Something inside me released and relief and sorrow washed over me. My eyelids were forced to allow two or three tears to escape in order to keep back the rest. He understood. Somehow he could finally see how much this was hurting me. No more games. He was setting me free.

All my life

It has always been

Let the good guy lose

And the reckless win

Take my heart down again

But I let him in

He leaned in for another kiss, but I pulled free from his arms and looked away. I knew my mind would be swept blank by the ecstasy of his kiss again, and I wasn't sure if I could find my way back to common sense in time once more. I didn't trust myself to speak without bursting into tears. I glanced back up at him, hoping he didn't take my actions the wrong way. I could tell he was a little hurt, but that he understood my reasons.
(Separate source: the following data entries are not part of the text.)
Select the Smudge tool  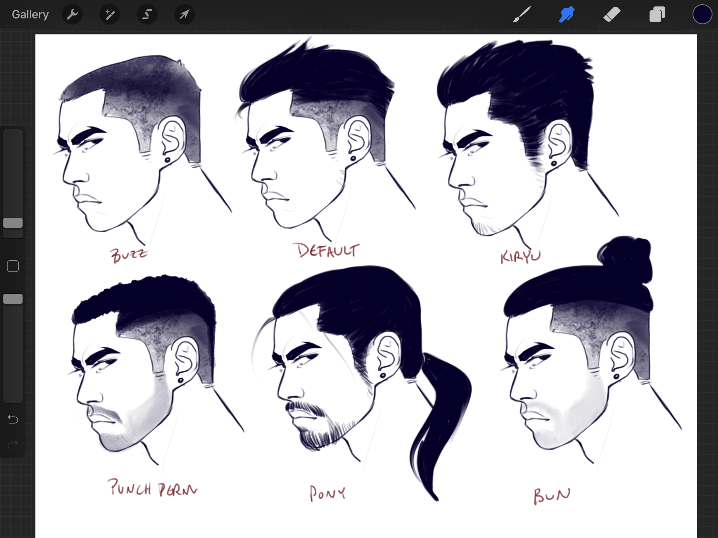[567, 15]
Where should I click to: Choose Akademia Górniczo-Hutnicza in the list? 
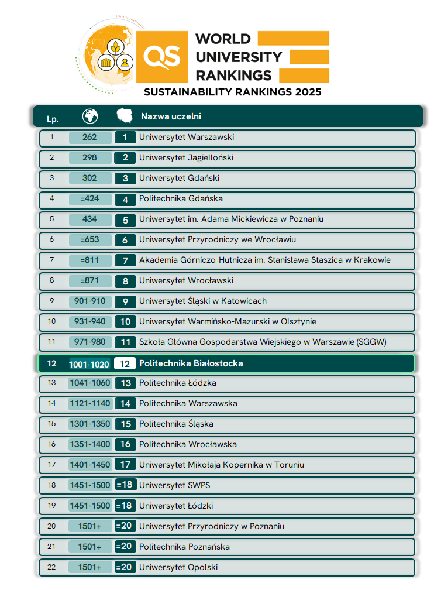(x=264, y=260)
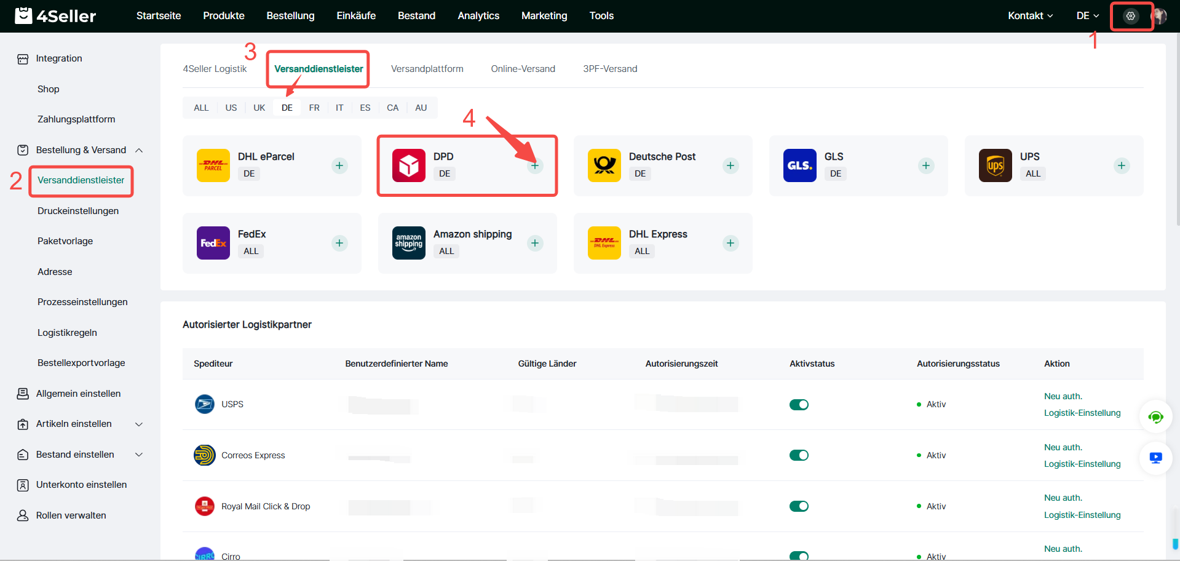Click the plus icon for GLS

[x=925, y=165]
Then he turned, whispered the name of the shen-gong-wu on his hand, and tore it through the air in front of him, forming a portal. Just before he was about to step through, he paused and turned back to me. He opened his mouth as if to speak, but he must've thought the better of what he was about to say because he shut it just as the odd sound of a questioning syllable escaped and turned away. It didn't matter. I knew what he was about to ask. It would have been a simple harmless question, but to ask it would have caused my heart to jump up to my brain, rip it inside out, and cloud my head with emotional confusion. I know for certain that that would have happened had he asked because it was now taking place since I had already gotten the question in my head and couldn't stop from subconsciously asking myself it. Was I sure?
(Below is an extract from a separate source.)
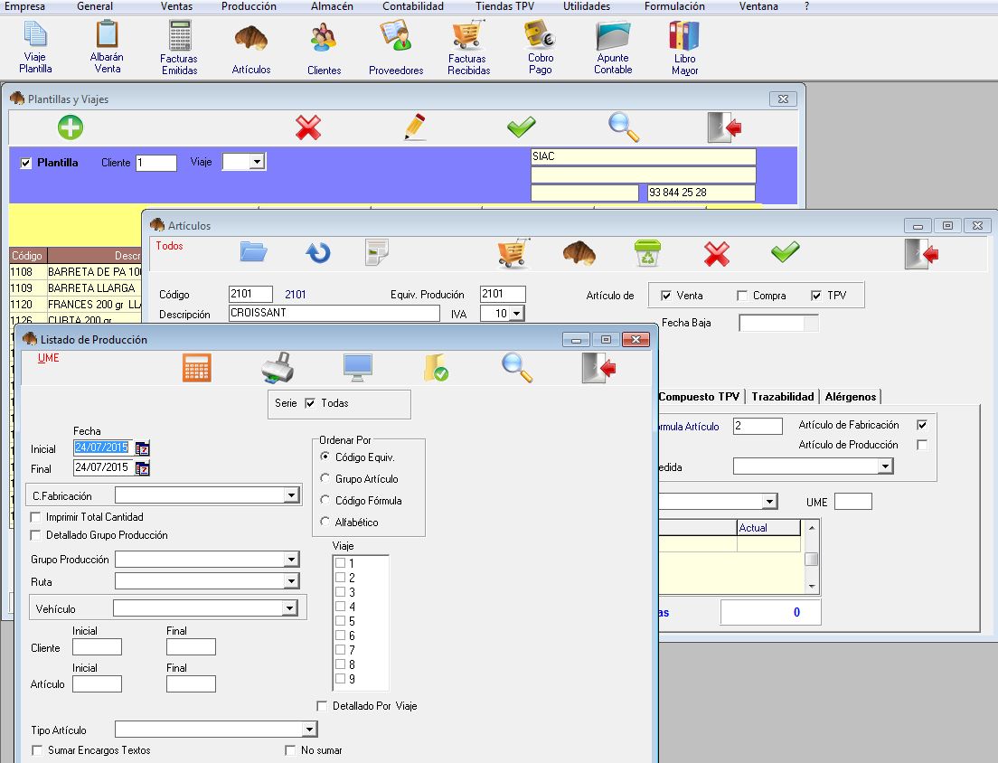Screen dimensions: 998x763
Task: Expand the IVA dropdown in Artículos
Action: tap(516, 314)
Honestly no. I wasn't sure about anything.

Suddenly his arms were around me and his face was in my hair, startling me out of my thoughts. I was so absorbed in them I hadn't realized he hadn't left yet and had let the claws tear fade out. I returned the embrace and we shared a bittersweet kiss. This time it didn't completely clear my mind, but it was like having every moment that we spent together pass across my mind. When we parted he whispered the words that he never needed to say but that I desperately wanted to hear. "I love you."

Whatever strength and courage I had left melted away with my confusion. Then he gently and almost regretfully pulled away, smiling and nodding to let that he knew I already knew what he just told me, but he had to let me know for sure. I knew he already knew that I returned his feelings with practically everything I had and I wanted achingly to tell him so anyway, but couldn't on account of the lump that had formed in my throat.

Abruptly he turned, silently activated the Golden Tiger Claws, slashed them through the air creating yet another gash ripped in the fabric of reality, and jumped through. Surprising myself, I leapt after him and dove into the frightening and breathtakingly beautiful whirl of darkness and wind.

My remaining logical sense screamed that I was weak, irresponsible, and foolish, but then I banished it from my head and let myself go with it. Why go through this pain tonight when it could wait until tomorrow night, or even the night after that or the night after that? Hell, who cared if I ever ended this sensational phenomenon? Nothing really mattered except that I loved him and no one, not even myself, could stop me from doing that. Reason, common sense, and putrid meaningless boundaries like good and evil be damned.

Cause when the night falls

With that crazy wind

His dangerous heart calls

And I dive right in

To the beautiful darkness

Why do I love this

Why do I need this one?

I guess you could also put this to "Listen To Your Heart", but I like 'Let Him Go' better. Anyway, I don't think I'll be writing another one of these. Iorek's still nauseous from helping me with this one. I apologize for anything I got wrong and to anyone throwing up in the wastebasket nearest to them.